There is a presumption in the MDA that a person is in possession of a controlled drug if:

  1. They have anything that contains the drug;
  2. They possess the keys to anything that contains the drug or where the drug is discovered, whether it is a container itself or an entire premises;
  3. A document of title for the drugs or any document which is intended for their delivery; or
  4. They own the vehicle in which the drugs are discovered.

When a person is charged with possession, it is their responsibility to challenge this presumption and prove to the court that they are innocent.

(4) Consumption

Section 8(b) of the MDA provides that it is an offence to smoke, administer to oneself, or otherwise consume a controlled drug or a specified drug.

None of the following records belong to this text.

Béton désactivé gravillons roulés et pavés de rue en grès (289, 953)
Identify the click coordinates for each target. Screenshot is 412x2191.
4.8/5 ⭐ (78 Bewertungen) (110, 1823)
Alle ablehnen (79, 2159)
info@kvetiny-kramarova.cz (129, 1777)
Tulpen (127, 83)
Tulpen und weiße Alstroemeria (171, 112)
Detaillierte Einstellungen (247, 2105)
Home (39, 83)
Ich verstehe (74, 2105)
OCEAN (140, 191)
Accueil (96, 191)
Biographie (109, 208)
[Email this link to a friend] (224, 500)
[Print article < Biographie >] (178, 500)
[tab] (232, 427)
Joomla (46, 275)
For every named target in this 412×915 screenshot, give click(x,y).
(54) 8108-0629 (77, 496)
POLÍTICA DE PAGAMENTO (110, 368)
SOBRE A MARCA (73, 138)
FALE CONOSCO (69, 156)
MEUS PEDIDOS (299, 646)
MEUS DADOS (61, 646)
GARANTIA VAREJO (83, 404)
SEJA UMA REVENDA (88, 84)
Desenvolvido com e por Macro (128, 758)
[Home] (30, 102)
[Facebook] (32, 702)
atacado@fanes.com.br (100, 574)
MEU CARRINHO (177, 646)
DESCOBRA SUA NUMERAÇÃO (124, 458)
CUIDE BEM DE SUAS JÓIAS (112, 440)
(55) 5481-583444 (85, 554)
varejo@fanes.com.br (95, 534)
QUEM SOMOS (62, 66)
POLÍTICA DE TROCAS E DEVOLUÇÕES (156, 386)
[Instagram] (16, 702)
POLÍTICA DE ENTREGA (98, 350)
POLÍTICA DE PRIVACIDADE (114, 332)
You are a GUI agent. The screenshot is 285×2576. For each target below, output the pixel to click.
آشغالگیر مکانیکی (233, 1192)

Section 19 raises a presumption that a person has consumed an illegal drug if they are discovered in, or escaping from, an area that is proven or presumed to be used for such consumption. For example, if a location is found to have bongs, syringes, or pipes on site, it will be presumed to have been used for illegal drug consumption.

Section 22 states that a person will be presumed to have consumed a controlled drug if it is found in a sample of their urine. If the accused refuses to provide a sample, they can be sentenced to imprisonment for between 1 to 10 years. Again, the burden is on the accused to convince the court of their innocence.

If found guilty of consumption, the maximum sentence is 10 years in prison or a fine of S$20,000, or both. When considering the appropriate sentence to hand down, the court will look at the following factors:

  1. Whether the accused has offended before;
  2. Whether they have any similar convictions; and
  3. Whether they have previously been admitted to a drug rehabilitation centre.

If the accused is a repeat offender for a controlled drug, the term of imprisonment will be 3 years. However, if the accused is a repeat offender for a specified drug, the sentence will be between 5 to 7 years in prison, together with 3 to 6 strokes of the cane.

It is important to note that the law covers the consumption of drugs by Singaporean citizens outside of Singapore. They will be charged and sentenced in the same way had they committed the offence in Singapore, even if consumption of the drug is legal in the country they took it.

(5) Import and export

Section 7 of the MDA makes it an offence for a person to import into or export from Singapore a controlled drug. Whilst this may seem similar to trafficking, the offence relates solely to moving drugs in and out of the country.

Section 26 provides any officer of the Bureau, police officer, or customs officer with the power to search any person arriving or departing from Singapore. They also have the authority to search any form of transport if they suspect it contains any illicit drugs, as well as any person who is found on that transport.

There may be situations when a person needs to travel in and out of Singapore in possession of a controlled drug, primarily if it is their personal medication. Approval may be required from the Health Sciences Authority (HSA) depending on the amount and type of drug. For example, medications containing morphine, fentanyl, or diazepam will need approval regardless of the amount being transported. For codeine or dextromethorphan, approval will only be needed where more than 20 tablets are being transported or where each tablet contains over 30mg of the drug.

If found guilty of this offence, the punishment may be severe depending upon the type of drug and the amount that is imported or exported. Sentences range from a minimum of 3 years in prison and 5 strokes of the cane to the death penalty.


Singapore takes drug-related offences very seriously, which is evident from the stringent rules contained in the MDA regarding presumption and punishment. If charged with an offence under the MDA, the accused must prove their innocence to a high standard to avoid the court’s strict sentencing.

It is, therefore, crucial that residents and people visiting the country are aware of the risks of consuming, possessing, and transporting drugs. If a person is faced with a charge under the MDA, they should seek the advice and assistance of a criminal lawyer as soon as possible.